Texto de origem.
--------------------------------

Avançar para o conteúdo principal

Austeridade

É prática comum em países em dificuldades - países que caíram na armadilha da dívida soberana; países que passaram a ser o alvo dos especuladores e que contam agora com a total subserviência do poder político face ao poder económico.
Portugal não é excepção ainda para mais com um governo que em campanha eleitoral já tinha prometido ir mais longe do que o memorando acordado com a inefável troika.
Desta feita são os subsídios de Natal a sofrerem cortes em virtude de passar a recair sobre eles um imposto "excepcional". Seguimos o caminho já trilhado por outros países com os resultados conhecidos.
Por outro lado, o problema repete-se: afinal o défice não era aquele esperado e em consequência são necessárias medidas adicionais. Em Portugal, à semelhança de outros países europeus, não se contemplou a hipótese de uma negociação mais profícua quer no sentido de combater as dificuldades, quer no sentido de preservar o bem-estar social dos cidadãos.
Os resultados da austeridade já são conhecidos: recessão, desemprego, desaparecimento do Estado Social. Ou seja, cumpre-se o desígnio de alguns arautos do sistema financeiro que ainda hoje, paradoxalmente, impera.
Pelo caminho assistimos a um golpe de génio. Os responsáveis pela crise cujo expoente máximo foi em 2008 deixaram de o ser para passarem a desempenhar as funções de carrascos do Estados soberanos, tudo com a complacência de uma classe político pouco comprometida com a democracia e totalmente comprometida com o poder económico.

--------------------------------

Dados disponíveis.
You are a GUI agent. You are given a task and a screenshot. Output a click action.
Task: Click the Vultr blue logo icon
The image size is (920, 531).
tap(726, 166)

--------------------------------

Continua o texto sobre a austeridade a partir da última frase apresentada. As linhas são material à parte, independente do texto sobre a austeridade.

Resultado abaixo.
Afinal. esqueceu-se a origem, os responsáveis, os criminosos da crise. Hoje são os Estados os criminosos, Estados que contam com a irresponsabilidade de quem os governou. Estados esses que caíram na armadilha do dinheiro fácil, Estados que disfarçaram as suas imperfeições com dinheiro emprestado; Estados que apostaram em negócios ruinosos, deixando as populações depauperadas.
Hoje os Estados "devedores" são Párias à mercê do negócio de casino, ou dito de outra forma, os Estados estão à mercê dos mercados financeiros. Os mesmos Estados governados por quem deixa os responsáveis da crise à margem do pagamento da factura, onerando quem nenhuma responsabilidade tem na matéria: as classes médias e baixas cada vez mais empobrecidas.
O acesso ao crédito fácil permitiu escamotear o facto de se dar mais primazia ao capital e menos ao trabalho; a comunicação social enche as casas com a ideia de inevitabilidade das medidas tomadas e do caminho escolhido; o consumismo desenfreado coarcta as mentes mais incautas. Não é possível outro caminho, dizem-nos. Não é possível negociar com os credores, nem tão pouco encontrar uma solução concertada com países em dificuldades como a Grécia e a Irlanda, a Espanha, a Itália ou até a Bélgica. É cada um por si, cada um a aplicar a receita do desastre, cada um a deixar-se humilhar e a humilhar os seus cidadãos, retirando-lhes a dignidade arduamente conquistada.
Talvez o estado de adormecimento colectivo, com honrosas excepções, chegue ao fim mais cedo do que os arautos deste sistema pensam.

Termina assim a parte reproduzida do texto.